No public content payload does not mean the field is ignored. DateParts,
Entity, and Text can still be visible inputs, train reconstruction losses,
and emit embeddings when configured with embed=True.
Shared Leaf Options
Every tensorfield inherits shared leaf options. Type-specific pages document
options unique to that tensorfield. Array has structural options because it
groups children instead of reading one source value.
Schema Identity
| Option | Default | Notes |
|---|---|---|
name |
required | Public schema name. If query is omitted, this is also the source key. |
query |
inferred | JMESPath expression for the source value. See Query Paths. |
description |
None |
Optional schema metadata. |
active |
True |
Inactive fields stay in the schema but are ignored by encoding, losses, and prediction. |
Training Roles
| Option | Default | Notes |
|---|---|---|
target |
False |
Exact shorthand for p_prune=1.0; hides the field from input and trains reconstruction as a supervised output. |
p_mask |
0.0 |
Randomly hides individual values during training. Rates must be less than 1.0. |
p_prune |
0.0 |
Randomly hides whole leaf field instances during training. |
weight |
1.0 |
Multiplier applied to this field's loss. |
target=True is functionally the "always pruned" form of the same
reconstruction machinery used by p_prune: the field is withheld from model
input and decoded from the remaining context. It is conceptually close to asking
the model to always reconstruct a hidden value, but it is not the same API as
p_mask=1.0. Masking is value-level and stochastic, and p_mask rates are
validated to be lower than 1.0.
p_mask, p_prune, and target are leaf tensorfield options. Array nodes
define repeated structure and can emit embeddings, but they do not directly
mask, prune, or target values.
Outputs And Decoder Options
| Option | Default | Notes |
|---|---|---|
embed |
False |
Includes this node in Model.predict(...) outputs under embedding. It does not make the field a target. See Learning Modes & Embeddings. |
pooling |
"query" |
Target decoder pooling: "query" or "mean". |
n_heads |
4 |
Attention heads used by query pooling. Must be even. |
dropout |
None |
Optional dropout rate for query pooling. |
n_linear |
1 |
Number of linear layers used by query pooling. |
Value State
Tensorfields track value state separately from value content:
valued: the source value exists and was encoded.null: the source value exists asNone.padded: the configured array shape has a slot with no source value.masked: training or prediction intentionally hid the value.

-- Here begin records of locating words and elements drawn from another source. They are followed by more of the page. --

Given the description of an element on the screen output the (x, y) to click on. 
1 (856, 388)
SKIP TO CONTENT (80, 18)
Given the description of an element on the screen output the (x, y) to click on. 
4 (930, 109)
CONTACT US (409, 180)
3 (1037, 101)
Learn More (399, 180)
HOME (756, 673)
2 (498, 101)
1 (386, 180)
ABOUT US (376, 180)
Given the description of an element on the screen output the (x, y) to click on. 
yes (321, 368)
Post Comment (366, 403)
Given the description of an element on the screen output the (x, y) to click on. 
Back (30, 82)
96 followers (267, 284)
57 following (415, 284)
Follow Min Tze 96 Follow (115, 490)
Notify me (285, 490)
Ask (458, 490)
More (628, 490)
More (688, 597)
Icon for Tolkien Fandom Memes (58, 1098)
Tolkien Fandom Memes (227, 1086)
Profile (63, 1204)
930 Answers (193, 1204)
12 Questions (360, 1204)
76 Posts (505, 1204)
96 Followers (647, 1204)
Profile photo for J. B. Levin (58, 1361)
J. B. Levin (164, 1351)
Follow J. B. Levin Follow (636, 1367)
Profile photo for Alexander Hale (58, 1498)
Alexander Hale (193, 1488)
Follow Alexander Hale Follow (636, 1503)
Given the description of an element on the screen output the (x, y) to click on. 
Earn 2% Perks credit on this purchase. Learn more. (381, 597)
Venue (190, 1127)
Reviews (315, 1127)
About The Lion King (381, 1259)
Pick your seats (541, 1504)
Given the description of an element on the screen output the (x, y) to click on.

For Set("tags"), ["vip"] and [] are both valued content. null is a
null field state. A missing repeated slot inside an Array is padded.
This separation matters most for numeric content. A sentinel such as 0, -1,
or 999999 can collide with real values and distort normalization. NaN can
say "not a number", but it cannot distinguish null source data, padded array
slots, and training-time masks. The model predicts state separately, then
content is meaningful when the field is valued.